## Try it
A word-for-word copy of the entries is the only acceptable reply.

## Task data
============

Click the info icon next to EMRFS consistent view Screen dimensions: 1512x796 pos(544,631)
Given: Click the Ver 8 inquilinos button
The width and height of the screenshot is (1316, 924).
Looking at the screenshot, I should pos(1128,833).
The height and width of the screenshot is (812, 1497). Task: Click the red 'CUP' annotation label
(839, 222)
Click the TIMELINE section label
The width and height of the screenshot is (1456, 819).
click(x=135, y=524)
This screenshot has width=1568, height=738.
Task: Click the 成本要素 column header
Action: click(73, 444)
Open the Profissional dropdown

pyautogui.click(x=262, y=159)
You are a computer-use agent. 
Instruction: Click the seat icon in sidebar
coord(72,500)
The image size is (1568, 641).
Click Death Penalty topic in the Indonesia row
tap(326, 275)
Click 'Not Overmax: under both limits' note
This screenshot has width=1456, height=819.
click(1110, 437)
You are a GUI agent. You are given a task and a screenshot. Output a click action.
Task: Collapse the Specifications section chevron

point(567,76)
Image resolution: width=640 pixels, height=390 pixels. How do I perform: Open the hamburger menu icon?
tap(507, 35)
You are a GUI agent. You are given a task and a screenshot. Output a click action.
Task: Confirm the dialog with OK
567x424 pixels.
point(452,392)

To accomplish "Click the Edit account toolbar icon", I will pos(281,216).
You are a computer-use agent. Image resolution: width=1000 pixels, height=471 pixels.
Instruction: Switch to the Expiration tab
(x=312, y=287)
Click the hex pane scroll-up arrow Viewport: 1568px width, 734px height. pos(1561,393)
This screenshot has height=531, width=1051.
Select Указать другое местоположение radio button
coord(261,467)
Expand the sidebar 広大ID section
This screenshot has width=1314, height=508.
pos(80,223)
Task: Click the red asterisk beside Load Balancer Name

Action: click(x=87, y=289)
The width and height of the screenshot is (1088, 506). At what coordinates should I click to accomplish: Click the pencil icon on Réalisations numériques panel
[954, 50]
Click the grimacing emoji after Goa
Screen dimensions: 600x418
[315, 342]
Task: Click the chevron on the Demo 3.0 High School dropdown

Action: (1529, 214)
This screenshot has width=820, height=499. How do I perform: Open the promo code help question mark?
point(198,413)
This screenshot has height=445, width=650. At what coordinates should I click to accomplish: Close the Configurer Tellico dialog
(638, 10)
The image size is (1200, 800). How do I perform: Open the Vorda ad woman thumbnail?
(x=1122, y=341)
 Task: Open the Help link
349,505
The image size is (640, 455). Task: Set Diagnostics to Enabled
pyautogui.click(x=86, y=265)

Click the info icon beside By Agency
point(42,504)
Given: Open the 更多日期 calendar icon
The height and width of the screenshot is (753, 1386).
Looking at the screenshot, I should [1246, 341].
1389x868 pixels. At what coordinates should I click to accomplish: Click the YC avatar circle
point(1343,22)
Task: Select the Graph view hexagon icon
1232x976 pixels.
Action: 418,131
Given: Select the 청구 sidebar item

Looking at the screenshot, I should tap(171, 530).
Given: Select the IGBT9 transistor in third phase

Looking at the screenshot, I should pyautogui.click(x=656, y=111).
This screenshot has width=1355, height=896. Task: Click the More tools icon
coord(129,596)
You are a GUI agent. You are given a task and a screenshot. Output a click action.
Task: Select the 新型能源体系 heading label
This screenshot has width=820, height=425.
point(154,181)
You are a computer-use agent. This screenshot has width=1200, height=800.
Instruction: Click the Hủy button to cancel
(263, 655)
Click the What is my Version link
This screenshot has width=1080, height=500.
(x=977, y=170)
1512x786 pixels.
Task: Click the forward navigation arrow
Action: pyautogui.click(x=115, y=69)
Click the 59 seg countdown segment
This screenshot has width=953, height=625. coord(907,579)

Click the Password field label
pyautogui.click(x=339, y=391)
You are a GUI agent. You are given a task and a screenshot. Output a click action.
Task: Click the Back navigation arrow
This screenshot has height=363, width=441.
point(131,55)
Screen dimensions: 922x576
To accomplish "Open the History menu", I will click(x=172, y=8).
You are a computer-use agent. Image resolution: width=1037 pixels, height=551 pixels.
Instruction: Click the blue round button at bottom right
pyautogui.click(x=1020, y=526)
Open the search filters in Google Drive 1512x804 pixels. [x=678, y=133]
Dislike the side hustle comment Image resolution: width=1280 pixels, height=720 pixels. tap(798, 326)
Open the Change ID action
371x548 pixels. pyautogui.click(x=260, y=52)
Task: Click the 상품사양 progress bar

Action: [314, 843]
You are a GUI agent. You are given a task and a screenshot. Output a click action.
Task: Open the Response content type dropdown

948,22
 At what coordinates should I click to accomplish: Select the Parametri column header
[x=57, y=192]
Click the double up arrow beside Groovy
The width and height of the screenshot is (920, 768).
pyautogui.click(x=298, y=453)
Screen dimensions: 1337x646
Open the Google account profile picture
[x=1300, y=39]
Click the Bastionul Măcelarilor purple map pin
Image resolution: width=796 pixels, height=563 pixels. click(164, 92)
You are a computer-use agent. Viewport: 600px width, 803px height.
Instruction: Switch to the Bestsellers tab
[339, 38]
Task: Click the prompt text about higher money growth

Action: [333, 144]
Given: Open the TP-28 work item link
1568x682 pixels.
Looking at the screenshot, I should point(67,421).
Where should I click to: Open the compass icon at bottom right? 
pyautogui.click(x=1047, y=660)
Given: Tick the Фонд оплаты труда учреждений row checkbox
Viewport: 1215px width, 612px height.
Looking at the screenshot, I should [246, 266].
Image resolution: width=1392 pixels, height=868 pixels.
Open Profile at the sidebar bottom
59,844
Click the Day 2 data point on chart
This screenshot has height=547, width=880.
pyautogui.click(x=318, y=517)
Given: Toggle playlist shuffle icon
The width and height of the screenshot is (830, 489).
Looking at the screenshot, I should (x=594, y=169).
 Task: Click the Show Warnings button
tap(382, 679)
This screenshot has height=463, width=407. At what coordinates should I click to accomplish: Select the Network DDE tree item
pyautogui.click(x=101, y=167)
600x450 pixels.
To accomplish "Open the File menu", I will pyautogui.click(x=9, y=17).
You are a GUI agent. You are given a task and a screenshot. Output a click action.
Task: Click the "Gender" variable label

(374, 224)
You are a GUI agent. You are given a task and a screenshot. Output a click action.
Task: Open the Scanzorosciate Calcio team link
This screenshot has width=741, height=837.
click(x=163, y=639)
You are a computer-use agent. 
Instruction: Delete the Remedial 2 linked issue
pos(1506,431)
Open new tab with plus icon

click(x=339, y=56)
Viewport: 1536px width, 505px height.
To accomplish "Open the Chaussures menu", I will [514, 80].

============

## Answer to this problem
Click the info icon next to EMRFS consistent view Screen dimensions: 1512x796 pos(544,631)
Given: Click the Ver 8 inquilinos button
The width and height of the screenshot is (1316, 924).
Looking at the screenshot, I should pos(1128,833).
The height and width of the screenshot is (812, 1497). Task: Click the red 'CUP' annotation label
(839, 222)
Click the TIMELINE section label
The width and height of the screenshot is (1456, 819).
click(x=135, y=524)
This screenshot has width=1568, height=738.
Task: Click the 成本要素 column header
Action: click(73, 444)
Open the Profissional dropdown

pyautogui.click(x=262, y=159)
You are a computer-use agent. 
Instruction: Click the seat icon in sidebar
coord(72,500)
The image size is (1568, 641).
Click Death Penalty topic in the Indonesia row
tap(326, 275)
Click 'Not Overmax: under both limits' note
This screenshot has width=1456, height=819.
click(1110, 437)
You are a GUI agent. You are given a task and a screenshot. Output a click action.
Task: Collapse the Specifications section chevron

point(567,76)
Image resolution: width=640 pixels, height=390 pixels. How do I perform: Open the hamburger menu icon?
tap(507, 35)
You are a GUI agent. You are given a task and a screenshot. Output a click action.
Task: Confirm the dialog with OK
567x424 pixels.
point(452,392)

To accomplish "Click the Edit account toolbar icon", I will pos(281,216).
You are a computer-use agent. Image resolution: width=1000 pixels, height=471 pixels.
Instruction: Switch to the Expiration tab
(x=312, y=287)
Click the hex pane scroll-up arrow Viewport: 1568px width, 734px height. pos(1561,393)
This screenshot has height=531, width=1051.
Select Указать другое местоположение radio button
coord(261,467)
Expand the sidebar 広大ID section
This screenshot has width=1314, height=508.
pos(80,223)
Task: Click the red asterisk beside Load Balancer Name

Action: click(x=87, y=289)
The width and height of the screenshot is (1088, 506). At what coordinates should I click to accomplish: Click the pencil icon on Réalisations numériques panel
[954, 50]
Click the grimacing emoji after Goa
Screen dimensions: 600x418
[315, 342]
Task: Click the chevron on the Demo 3.0 High School dropdown

Action: (1529, 214)
This screenshot has width=820, height=499. How do I perform: Open the promo code help question mark?
point(198,413)
This screenshot has height=445, width=650. At what coordinates should I click to accomplish: Close the Configurer Tellico dialog
(638, 10)
The image size is (1200, 800). How do I perform: Open the Vorda ad woman thumbnail?
(x=1122, y=341)
 Task: Open the Help link
349,505
The image size is (640, 455). Task: Set Diagnostics to Enabled
pyautogui.click(x=86, y=265)

Click the info icon beside By Agency
point(42,504)
Given: Open the 更多日期 calendar icon
The height and width of the screenshot is (753, 1386).
Looking at the screenshot, I should [1246, 341].
1389x868 pixels. At what coordinates should I click to accomplish: Click the YC avatar circle
point(1343,22)
Task: Select the Graph view hexagon icon
1232x976 pixels.
Action: 418,131
Given: Select the 청구 sidebar item

Looking at the screenshot, I should tap(171, 530).
Given: Select the IGBT9 transistor in third phase

Looking at the screenshot, I should pyautogui.click(x=656, y=111).
This screenshot has width=1355, height=896. Task: Click the More tools icon
coord(129,596)
You are a GUI agent. You are given a task and a screenshot. Output a click action.
Task: Select the 新型能源体系 heading label
This screenshot has width=820, height=425.
point(154,181)
You are a computer-use agent. This screenshot has width=1200, height=800.
Instruction: Click the Hủy button to cancel
(263, 655)
Click the What is my Version link
This screenshot has width=1080, height=500.
(x=977, y=170)
1512x786 pixels.
Task: Click the forward navigation arrow
Action: pyautogui.click(x=115, y=69)
Click the 59 seg countdown segment
This screenshot has width=953, height=625. coord(907,579)

Click the Password field label
pyautogui.click(x=339, y=391)
You are a GUI agent. You are given a task and a screenshot. Output a click action.
Task: Click the Back navigation arrow
This screenshot has height=363, width=441.
point(131,55)
Screen dimensions: 922x576
To accomplish "Open the History menu", I will click(x=172, y=8).
You are a computer-use agent. Image resolution: width=1037 pixels, height=551 pixels.
Instruction: Click the blue round button at bottom right
pyautogui.click(x=1020, y=526)
Open the search filters in Google Drive 1512x804 pixels. [x=678, y=133]
Dislike the side hustle comment Image resolution: width=1280 pixels, height=720 pixels. tap(798, 326)
Open the Change ID action
371x548 pixels. pyautogui.click(x=260, y=52)
Task: Click the 상품사양 progress bar

Action: [314, 843]
You are a GUI agent. You are given a task and a screenshot. Output a click action.
Task: Open the Response content type dropdown

948,22
 At what coordinates should I click to accomplish: Select the Parametri column header
[x=57, y=192]
Click the double up arrow beside Groovy
The width and height of the screenshot is (920, 768).
pyautogui.click(x=298, y=453)
Screen dimensions: 1337x646
Open the Google account profile picture
[x=1300, y=39]
Click the Bastionul Măcelarilor purple map pin
Image resolution: width=796 pixels, height=563 pixels. click(164, 92)
You are a computer-use agent. Viewport: 600px width, 803px height.
Instruction: Switch to the Bestsellers tab
[339, 38]
Task: Click the prompt text about higher money growth

Action: [333, 144]
Given: Open the TP-28 work item link
1568x682 pixels.
Looking at the screenshot, I should point(67,421).
Where should I click to: Open the compass icon at bottom right? 
pyautogui.click(x=1047, y=660)
Given: Tick the Фонд оплаты труда учреждений row checkbox
Viewport: 1215px width, 612px height.
Looking at the screenshot, I should [246, 266].
Image resolution: width=1392 pixels, height=868 pixels.
Open Profile at the sidebar bottom
59,844
Click the Day 2 data point on chart
This screenshot has height=547, width=880.
pyautogui.click(x=318, y=517)
Given: Toggle playlist shuffle icon
The width and height of the screenshot is (830, 489).
Looking at the screenshot, I should (x=594, y=169).
 Task: Click the Show Warnings button
tap(382, 679)
This screenshot has height=463, width=407. At what coordinates should I click to accomplish: Select the Network DDE tree item
pyautogui.click(x=101, y=167)
600x450 pixels.
To accomplish "Open the File menu", I will pyautogui.click(x=9, y=17).
You are a GUI agent. You are given a task and a screenshot. Output a click action.
Task: Click the "Gender" variable label

(374, 224)
You are a GUI agent. You are given a task and a screenshot. Output a click action.
Task: Open the Scanzorosciate Calcio team link
This screenshot has width=741, height=837.
click(x=163, y=639)
You are a computer-use agent. 
Instruction: Delete the Remedial 2 linked issue
pos(1506,431)
Open new tab with plus icon

click(x=339, y=56)
Viewport: 1536px width, 505px height.
To accomplish "Open the Chaussures menu", I will [514, 80].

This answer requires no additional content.